Do this:
Copy every line of the entries below word for word, changing nothing.

Entries on where items appear:
-- BEGIN --

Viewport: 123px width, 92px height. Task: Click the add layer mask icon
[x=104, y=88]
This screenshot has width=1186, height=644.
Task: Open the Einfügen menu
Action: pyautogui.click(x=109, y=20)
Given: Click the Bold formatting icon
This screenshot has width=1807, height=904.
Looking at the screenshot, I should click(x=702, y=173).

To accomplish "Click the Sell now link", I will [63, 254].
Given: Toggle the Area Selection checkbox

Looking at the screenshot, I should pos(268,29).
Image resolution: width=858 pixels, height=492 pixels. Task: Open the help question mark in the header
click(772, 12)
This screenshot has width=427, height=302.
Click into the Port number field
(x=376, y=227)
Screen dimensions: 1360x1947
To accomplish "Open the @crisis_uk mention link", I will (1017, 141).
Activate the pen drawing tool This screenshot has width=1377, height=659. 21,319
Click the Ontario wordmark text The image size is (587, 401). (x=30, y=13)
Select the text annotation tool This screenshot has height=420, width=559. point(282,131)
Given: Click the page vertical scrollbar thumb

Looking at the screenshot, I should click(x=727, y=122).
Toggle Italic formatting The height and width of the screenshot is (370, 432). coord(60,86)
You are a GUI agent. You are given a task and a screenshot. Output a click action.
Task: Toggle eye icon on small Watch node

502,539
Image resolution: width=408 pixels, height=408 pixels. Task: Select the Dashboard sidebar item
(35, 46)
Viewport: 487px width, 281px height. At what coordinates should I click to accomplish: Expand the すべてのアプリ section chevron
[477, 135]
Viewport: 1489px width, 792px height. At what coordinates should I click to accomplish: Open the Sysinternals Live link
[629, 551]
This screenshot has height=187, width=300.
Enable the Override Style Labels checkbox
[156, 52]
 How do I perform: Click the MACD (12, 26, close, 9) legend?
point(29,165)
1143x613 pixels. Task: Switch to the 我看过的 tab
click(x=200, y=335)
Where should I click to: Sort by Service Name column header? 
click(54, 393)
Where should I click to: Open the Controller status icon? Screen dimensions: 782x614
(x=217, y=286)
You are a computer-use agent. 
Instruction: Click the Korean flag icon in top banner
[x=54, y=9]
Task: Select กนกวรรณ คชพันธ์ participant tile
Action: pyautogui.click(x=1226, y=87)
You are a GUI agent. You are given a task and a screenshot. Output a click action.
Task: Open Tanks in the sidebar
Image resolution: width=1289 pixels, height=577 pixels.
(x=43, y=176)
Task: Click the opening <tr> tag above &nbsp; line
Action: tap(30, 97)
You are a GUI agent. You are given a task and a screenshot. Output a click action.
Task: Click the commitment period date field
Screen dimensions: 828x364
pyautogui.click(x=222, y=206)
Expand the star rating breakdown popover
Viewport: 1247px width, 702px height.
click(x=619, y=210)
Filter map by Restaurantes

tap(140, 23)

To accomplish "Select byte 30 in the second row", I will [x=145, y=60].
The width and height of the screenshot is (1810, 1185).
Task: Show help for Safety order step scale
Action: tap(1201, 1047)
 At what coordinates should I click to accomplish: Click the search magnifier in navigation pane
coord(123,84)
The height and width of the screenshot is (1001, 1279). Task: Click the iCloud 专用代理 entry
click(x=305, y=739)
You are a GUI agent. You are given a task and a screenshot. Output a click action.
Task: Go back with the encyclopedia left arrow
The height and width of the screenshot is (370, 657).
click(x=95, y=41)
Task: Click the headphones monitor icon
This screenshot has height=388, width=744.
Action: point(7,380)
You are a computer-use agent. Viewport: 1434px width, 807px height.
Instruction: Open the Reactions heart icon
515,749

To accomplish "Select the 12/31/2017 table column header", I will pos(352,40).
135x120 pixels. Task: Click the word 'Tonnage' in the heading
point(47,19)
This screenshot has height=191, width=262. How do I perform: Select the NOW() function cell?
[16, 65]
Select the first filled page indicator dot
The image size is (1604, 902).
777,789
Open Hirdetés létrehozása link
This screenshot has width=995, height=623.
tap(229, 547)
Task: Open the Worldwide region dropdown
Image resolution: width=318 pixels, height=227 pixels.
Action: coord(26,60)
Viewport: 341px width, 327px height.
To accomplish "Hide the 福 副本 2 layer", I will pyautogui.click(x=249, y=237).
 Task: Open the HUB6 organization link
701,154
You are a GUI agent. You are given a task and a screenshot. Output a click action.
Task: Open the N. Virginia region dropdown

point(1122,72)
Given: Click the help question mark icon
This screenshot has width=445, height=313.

-- END --

Output:
Viewport: 123px width, 92px height. Task: Click the add layer mask icon
[x=104, y=88]
This screenshot has width=1186, height=644.
Task: Open the Einfügen menu
Action: pyautogui.click(x=109, y=20)
Given: Click the Bold formatting icon
This screenshot has width=1807, height=904.
Looking at the screenshot, I should click(x=702, y=173).

To accomplish "Click the Sell now link", I will [63, 254].
Given: Toggle the Area Selection checkbox

Looking at the screenshot, I should pos(268,29).
Image resolution: width=858 pixels, height=492 pixels. Task: Open the help question mark in the header
click(772, 12)
This screenshot has width=427, height=302.
Click into the Port number field
(x=376, y=227)
Screen dimensions: 1360x1947
To accomplish "Open the @crisis_uk mention link", I will (1017, 141).
Activate the pen drawing tool This screenshot has width=1377, height=659. 21,319
Click the Ontario wordmark text The image size is (587, 401). (x=30, y=13)
Select the text annotation tool This screenshot has height=420, width=559. point(282,131)
Given: Click the page vertical scrollbar thumb

Looking at the screenshot, I should click(x=727, y=122).
Toggle Italic formatting The height and width of the screenshot is (370, 432). coord(60,86)
You are a GUI agent. You are given a task and a screenshot. Output a click action.
Task: Toggle eye icon on small Watch node

502,539
Image resolution: width=408 pixels, height=408 pixels. Task: Select the Dashboard sidebar item
(35, 46)
Viewport: 487px width, 281px height. At what coordinates should I click to accomplish: Expand the すべてのアプリ section chevron
[477, 135]
Viewport: 1489px width, 792px height. At what coordinates should I click to accomplish: Open the Sysinternals Live link
[629, 551]
This screenshot has height=187, width=300.
Enable the Override Style Labels checkbox
[156, 52]
 How do I perform: Click the MACD (12, 26, close, 9) legend?
point(29,165)
1143x613 pixels. Task: Switch to the 我看过的 tab
click(x=200, y=335)
Where should I click to: Sort by Service Name column header? 
click(54, 393)
Where should I click to: Open the Controller status icon? Screen dimensions: 782x614
(x=217, y=286)
You are a computer-use agent. 
Instruction: Click the Korean flag icon in top banner
[x=54, y=9]
Task: Select กนกวรรณ คชพันธ์ participant tile
Action: pyautogui.click(x=1226, y=87)
You are a GUI agent. You are given a task and a screenshot. Output a click action.
Task: Open Tanks in the sidebar
Image resolution: width=1289 pixels, height=577 pixels.
(x=43, y=176)
Task: Click the opening <tr> tag above &nbsp; line
Action: tap(30, 97)
You are a GUI agent. You are given a task and a screenshot. Output a click action.
Task: Click the commitment period date field
Screen dimensions: 828x364
pyautogui.click(x=222, y=206)
Expand the star rating breakdown popover
Viewport: 1247px width, 702px height.
click(x=619, y=210)
Filter map by Restaurantes

tap(140, 23)

To accomplish "Select byte 30 in the second row", I will [x=145, y=60].
The width and height of the screenshot is (1810, 1185).
Task: Show help for Safety order step scale
Action: tap(1201, 1047)
 At what coordinates should I click to accomplish: Click the search magnifier in navigation pane
coord(123,84)
The height and width of the screenshot is (1001, 1279). Task: Click the iCloud 专用代理 entry
click(x=305, y=739)
You are a GUI agent. You are given a task and a screenshot. Output a click action.
Task: Go back with the encyclopedia left arrow
The height and width of the screenshot is (370, 657).
click(x=95, y=41)
Task: Click the headphones monitor icon
This screenshot has height=388, width=744.
Action: point(7,380)
You are a computer-use agent. Viewport: 1434px width, 807px height.
Instruction: Open the Reactions heart icon
515,749

To accomplish "Select the 12/31/2017 table column header", I will pos(352,40).
135x120 pixels. Task: Click the word 'Tonnage' in the heading
point(47,19)
This screenshot has height=191, width=262. How do I perform: Select the NOW() function cell?
[16, 65]
Select the first filled page indicator dot
The image size is (1604, 902).
777,789
Open Hirdetés létrehozása link
This screenshot has width=995, height=623.
tap(229, 547)
Task: Open the Worldwide region dropdown
Image resolution: width=318 pixels, height=227 pixels.
Action: coord(26,60)
Viewport: 341px width, 327px height.
To accomplish "Hide the 福 副本 2 layer", I will pyautogui.click(x=249, y=237).
 Task: Open the HUB6 organization link
701,154
You are a GUI agent. You are given a task and a screenshot. Output a click action.
Task: Open the N. Virginia region dropdown

point(1122,72)
Given: Click the help question mark icon
This screenshot has width=445, height=313.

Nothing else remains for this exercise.